|Budget Amount *help
¥3,400,000 (Direct Cost: ¥3,400,000)
Fiscal Year 2002: ¥800,000 (Direct Cost: ¥800,000)
Fiscal Year 2001: ¥2,600,000 (Direct Cost: ¥2,600,000)
Previously, we proposed two learning algorithms, Labeling Q-learning(LQ-learning) and Switching Q-learning(SQ-learning). Although the former is the algorithm of simple structure which consists of a single agent, it can learn well in a certain kind of POMDP environments. The latter is a type of hierarchical Q-learning method (HQ-learning), which changes Q-modules by using a hierarchical learning automaton, and can work well also in a more complicated POMDP environment. In this study, we improved these two algorithms, and developed more effective HQ-learning algorithms. Further, in order to overcome more realistic environments where either or both of observations and actions take continuous values, we conducted a basic study about function approximations by neural networks. The results are following.
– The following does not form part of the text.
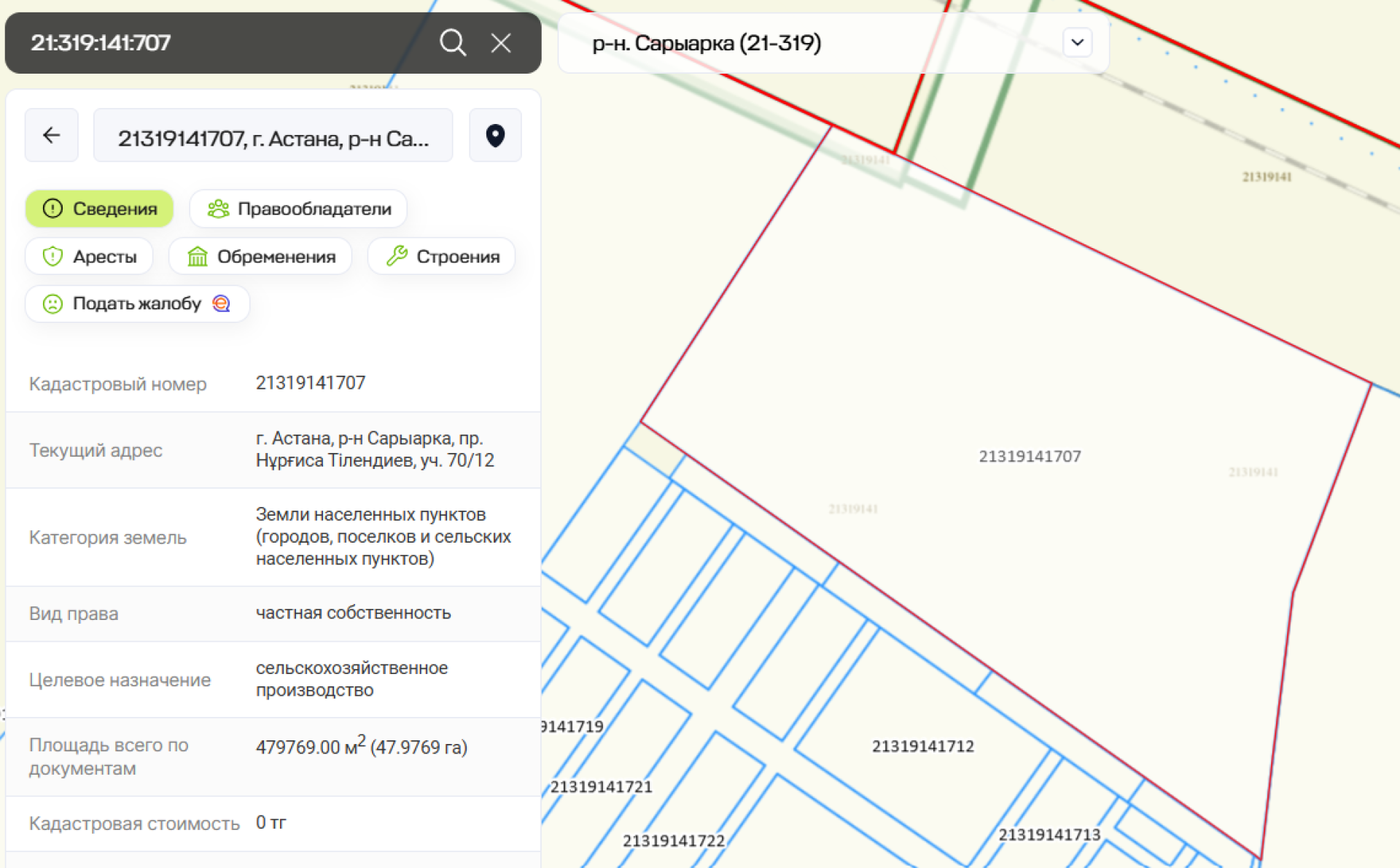Select parcel 21319141707 on the map
The image size is (1400, 868).
point(1029,457)
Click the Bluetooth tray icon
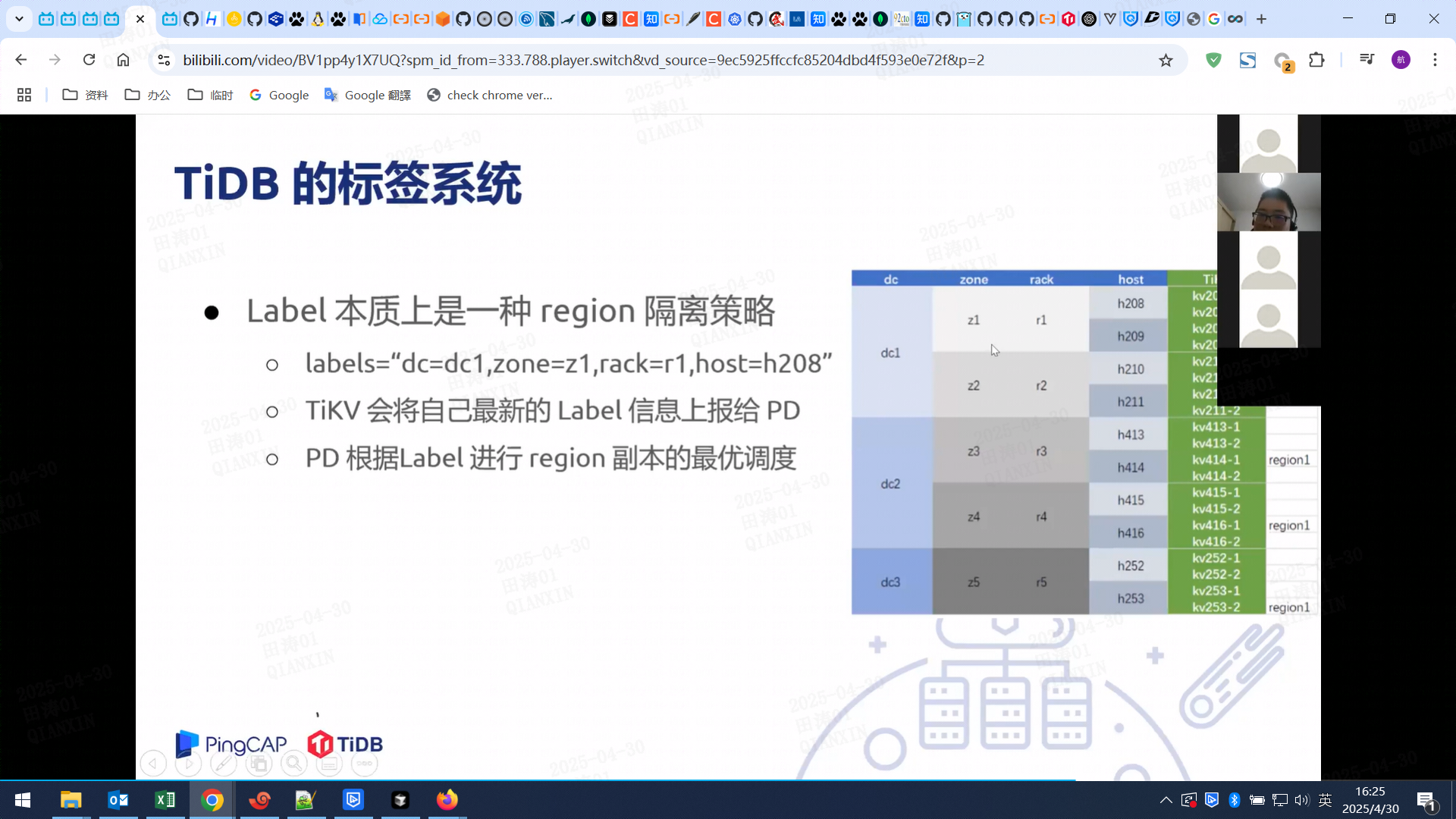 pyautogui.click(x=1234, y=800)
1) We improved the SQ-learning so that it works well in noisy environments. We also demonstrated that the SQ-learning exhibits a better performance than Wiering's HQ-learning.
2) We enhanced the performance of the LQ-leaning by introducing the Kohonen's self-organizing map(SOM).
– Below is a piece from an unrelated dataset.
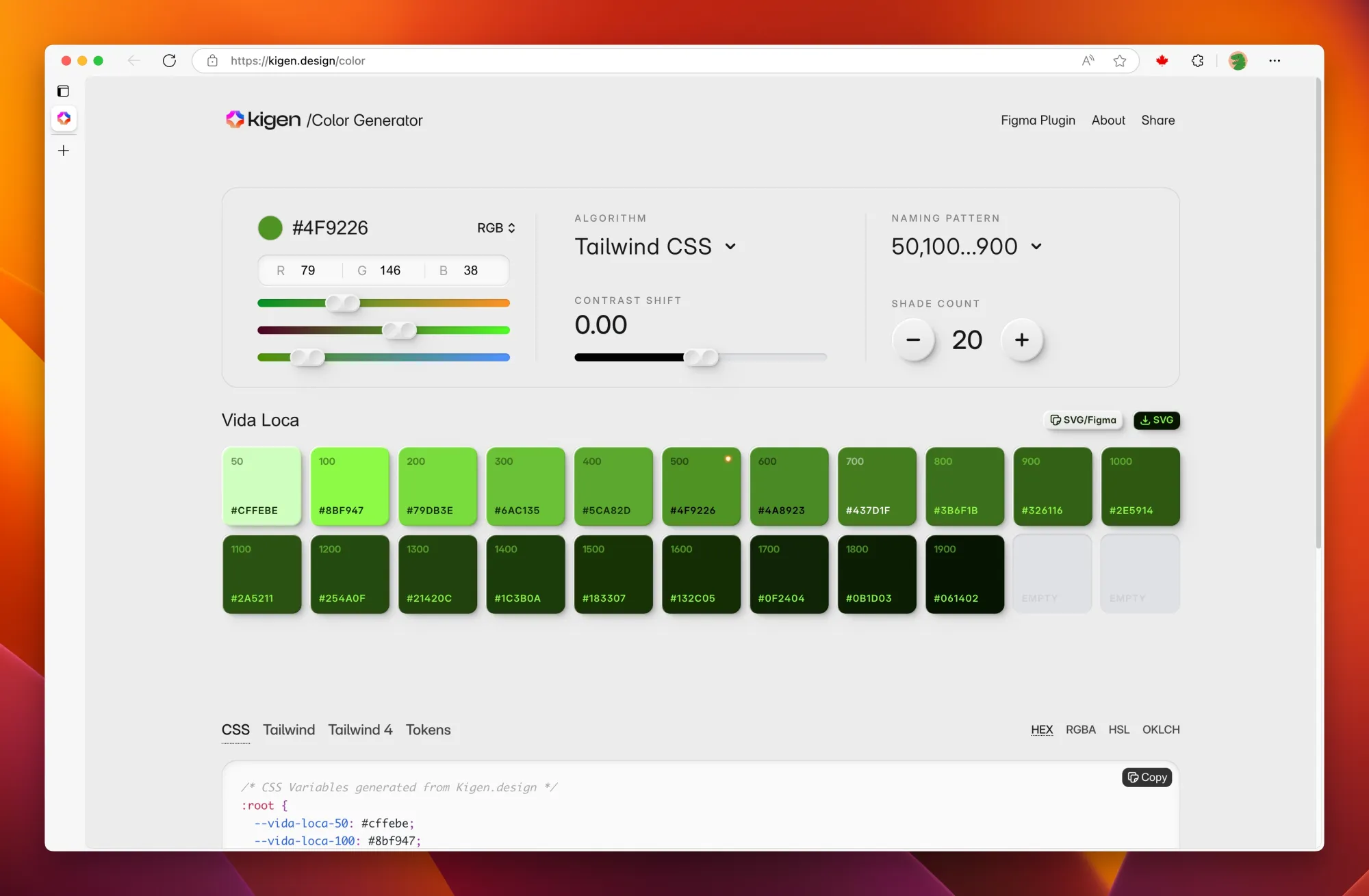Click the browser refresh icon
Screen dimensions: 1369x896
click(169, 60)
3) We improved the self-segmentation of sequence(SSS) algorithm by Sun and Sessions. Further, we also developed a new algorithm, called SSS(λ).
4) We examined the effectiveness of SSS(λ) by applying it to the navigation task of a mobile robot. Here, the SOM was used for self-classification of continuous sonar observations.
5) We proposed a statistical approximation learning(SAL) for the simultaneous recurrent neural networks, and demonstrated that it achieves the high accuracy of nonlinear function approximation. Further, we presented a novel neural network model for incremental learning.